Records from a data source
────────────────

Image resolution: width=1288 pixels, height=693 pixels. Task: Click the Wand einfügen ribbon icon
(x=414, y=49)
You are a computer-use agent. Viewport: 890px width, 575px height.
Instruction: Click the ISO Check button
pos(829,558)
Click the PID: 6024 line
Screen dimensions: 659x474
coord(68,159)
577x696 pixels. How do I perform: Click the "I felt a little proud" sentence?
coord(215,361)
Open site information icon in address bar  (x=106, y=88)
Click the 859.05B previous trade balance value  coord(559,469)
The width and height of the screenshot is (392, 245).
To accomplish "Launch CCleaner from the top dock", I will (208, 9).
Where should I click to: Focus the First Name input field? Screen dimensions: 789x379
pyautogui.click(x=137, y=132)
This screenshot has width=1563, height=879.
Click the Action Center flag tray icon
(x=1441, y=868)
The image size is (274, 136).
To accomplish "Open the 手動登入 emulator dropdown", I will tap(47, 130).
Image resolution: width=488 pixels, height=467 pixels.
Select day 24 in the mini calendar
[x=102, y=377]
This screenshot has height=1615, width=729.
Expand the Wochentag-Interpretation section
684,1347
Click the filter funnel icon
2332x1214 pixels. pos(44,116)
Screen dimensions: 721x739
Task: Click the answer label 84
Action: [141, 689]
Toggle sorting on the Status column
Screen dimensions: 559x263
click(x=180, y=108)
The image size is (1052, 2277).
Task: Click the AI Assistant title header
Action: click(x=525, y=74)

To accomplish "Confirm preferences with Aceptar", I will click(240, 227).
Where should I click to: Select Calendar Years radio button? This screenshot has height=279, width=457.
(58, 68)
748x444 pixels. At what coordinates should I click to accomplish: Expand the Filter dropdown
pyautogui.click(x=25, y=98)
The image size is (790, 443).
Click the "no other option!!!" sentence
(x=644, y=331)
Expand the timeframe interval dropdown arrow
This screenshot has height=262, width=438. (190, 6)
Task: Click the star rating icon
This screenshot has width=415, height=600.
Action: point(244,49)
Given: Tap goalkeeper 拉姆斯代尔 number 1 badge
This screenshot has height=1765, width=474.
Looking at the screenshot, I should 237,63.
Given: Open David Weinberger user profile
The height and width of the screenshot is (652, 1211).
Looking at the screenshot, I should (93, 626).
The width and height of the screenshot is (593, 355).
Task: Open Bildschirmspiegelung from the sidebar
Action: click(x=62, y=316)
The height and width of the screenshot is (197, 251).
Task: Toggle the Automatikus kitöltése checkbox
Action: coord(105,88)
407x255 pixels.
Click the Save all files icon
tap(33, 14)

────────────────

### WORK TO DO
Could you convert every line of the listing above into a JSON list of strings, one string per line, with blank lines left out?

### EXERCISE RESULT
[
  "Image resolution: width=1288 pixels, height=693 pixels. Task: Click the Wand einfügen ribbon icon",
  "(x=414, y=49)",
  "You are a computer-use agent. Viewport: 890px width, 575px height.",
  "Instruction: Click the ISO Check button",
  "pos(829,558)",
  "Click the PID: 6024 line",
  "Screen dimensions: 659x474",
  "coord(68,159)",
  "577x696 pixels. How do I perform: Click the \"I felt a little proud\" sentence?",
  "coord(215,361)",
  "Open site information icon in address bar  (x=106, y=88)",
  "Click the 859.05B previous trade balance value  coord(559,469)",
  "The width and height of the screenshot is (392, 245).",
  "To accomplish \"Launch CCleaner from the top dock\", I will (208, 9).",
  "Where should I click to: Focus the First Name input field? Screen dimensions: 789x379",
  "pyautogui.click(x=137, y=132)",
  "This screenshot has width=1563, height=879.",
  "Click the Action Center flag tray icon",
  "(x=1441, y=868)",
  "The image size is (274, 136).",
  "To accomplish \"Open the 手動登入 emulator dropdown\", I will tap(47, 130).",
  "Image resolution: width=488 pixels, height=467 pixels.",
  "Select day 24 in the mini calendar",
  "[x=102, y=377]",
  "This screenshot has height=1615, width=729.",
  "Expand the Wochentag-Interpretation section",
  "684,1347",
  "Click the filter funnel icon",
  "2332x1214 pixels. pos(44,116)",
  "Screen dimensions: 721x739",
  "Task: Click the answer label 84",
  "Action: [141, 689]",
  "Toggle sorting on the Status column",
  "Screen dimensions: 559x263",
  "click(x=180, y=108)",
  "The image size is (1052, 2277).",
  "Task: Click the AI Assistant title header",
  "Action: click(x=525, y=74)",
  "To accomplish \"Confirm preferences with Aceptar\", I will click(240, 227).",
  "Where should I click to: Select Calendar Years radio button? This screenshot has height=279, width=457.",
  "(58, 68)",
  "748x444 pixels. At what coordinates should I click to accomplish: Expand the Filter dropdown",
  "pyautogui.click(x=25, y=98)",
  "The image size is (790, 443).",
  "Click the \"no other option!!!\" sentence",
  "(x=644, y=331)",
  "Expand the timeframe interval dropdown arrow",
  "This screenshot has height=262, width=438. (190, 6)",
  "Task: Click the star rating icon",
  "This screenshot has width=415, height=600.",
  "Action: point(244,49)",
  "Given: Tap goalkeeper 拉姆斯代尔 number 1 badge",
  "This screenshot has height=1765, width=474.",
  "Looking at the screenshot, I should 237,63.",
  "Given: Open David Weinberger user profile",
  "The height and width of the screenshot is (652, 1211).",
  "Looking at the screenshot, I should (93, 626).",
  "The width and height of the screenshot is (593, 355).",
  "Task: Open Bildschirmspiegelung from the sidebar",
  "Action: click(x=62, y=316)",
  "The height and width of the screenshot is (197, 251).",
  "Task: Toggle the Automatikus kitöltése checkbox",
  "Action: coord(105,88)",
  "407x255 pixels.",
  "Click the Save all files icon",
  "tap(33, 14)"
]